Dissonanz, kognitive

28. Mai 2015


Oder: Lebensschutz für alle, aber nicht für jeden?

Wer in Sachen Peter Singer, Peter-Singer-Preis, Peter Singers Preis, Kritik an Peter Singer (und an seinem Preis) sowie in Sachen „Lebensschutz in Abstufungen“ so etwas wie Überblick behalten will (was dieser Tage wahrlich nicht leicht ist), der sei auf diesen ebenso informativen wie unterhaltsamen Artikel des Berliner Bloggers und Szenekenners King Bear verwiesen, der eindrucksvoll belegt, dass eine germanistische Grundausbildung auch dafür gut ist, mit etwas dichten und ganz viel denken eine dramatische Struktur ins epische Chaos hineinzulegen.
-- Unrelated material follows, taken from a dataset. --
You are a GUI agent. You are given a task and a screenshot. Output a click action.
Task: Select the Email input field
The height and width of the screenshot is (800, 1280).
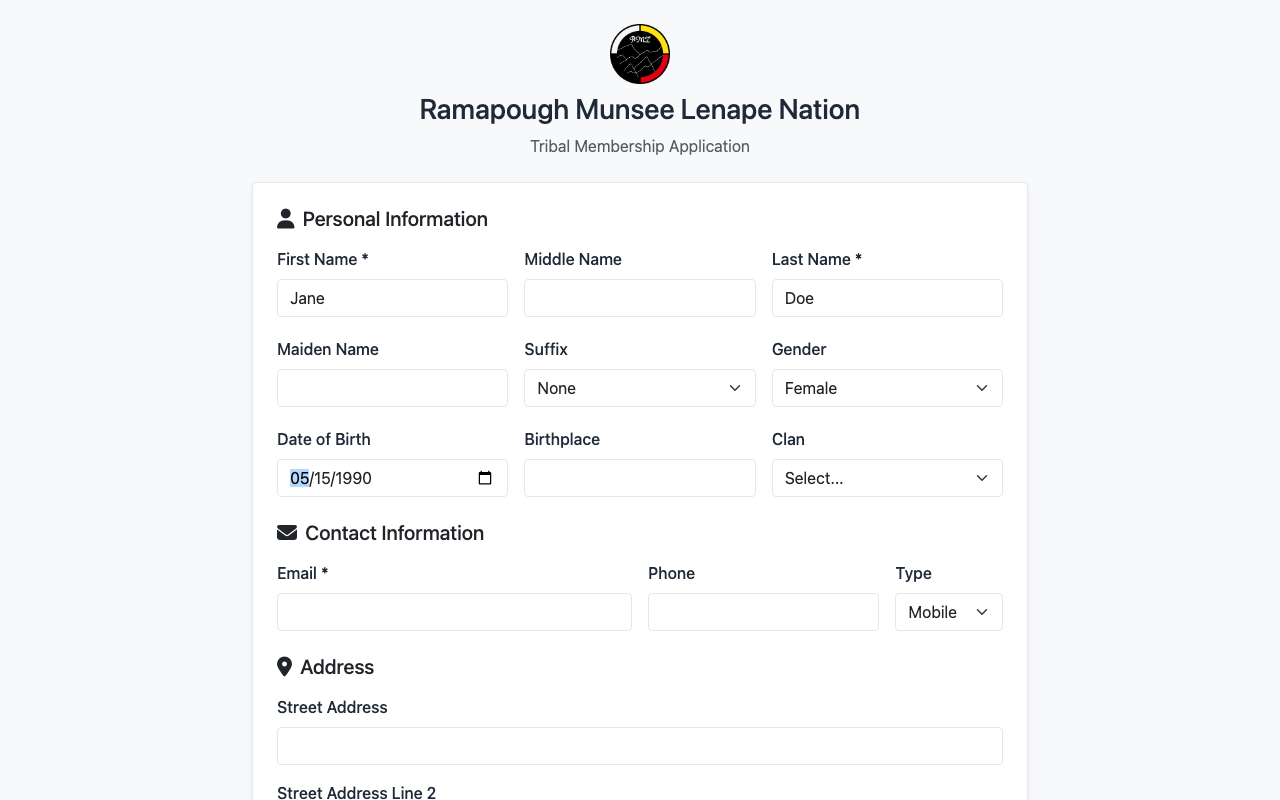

Mein Fazit: Man hat es heutzutage nicht leicht, wenn man als linker Atheist Euthanasie nicht gut finden will, zugleich aber nicht in den Verdacht geraten möchte, man habe irgendetwas mit „christlichen Fundamentalisten“ gemein, die Euthanasie ebenfalls nicht gut finden, zudem aber das menschliche Leben ganz grundsätzlich geschützt wissen wollen, wo man aber nicht mitgehen kann, da man ja als atheistischer Linker für Abtreibungen sein muss („Frauenrechte!“), wozu man bisher immer „Wegmachen eines Zellhaufens“ sagte, was aber jetzt auch nicht mehr wirklich geht, da man so ja indirekt Peter Singer und seiner Unterscheidung von Personen und Noch-Nicht- oder Nicht-mehr-so ganz-Personen Recht gäbe (also seiner „Kann weg!“-Ethik), was ja wiederum auch nicht geht, schließlich steht man hier vor der Urania und demonstriert.

Um diese Inkonsistenz (man könnte auch sagen: Heuchelei) durchzuhalten, muss man alle, die darauf hinweisen, dass z.B. unsere Fristenregelung zu 99 Prozent Singer-kompatibel ist, insoweit mit der 12-Wochen-Frist pathozentisch argumentiert wird („Fühlt nix, kann weg!“), genauso vehement bekämpfen (auch, wenn sie Atheisten sind) wie man Menschen bekämpfen muss, die bei ihrer Singer-Kritik durchblicken lassen, dass sie keine linken Atheisten oder atheistischen Linken sind (etwa, weil sie Christen sind).

Verstanden? Ja? Dann haben Sie mir etwas voraus.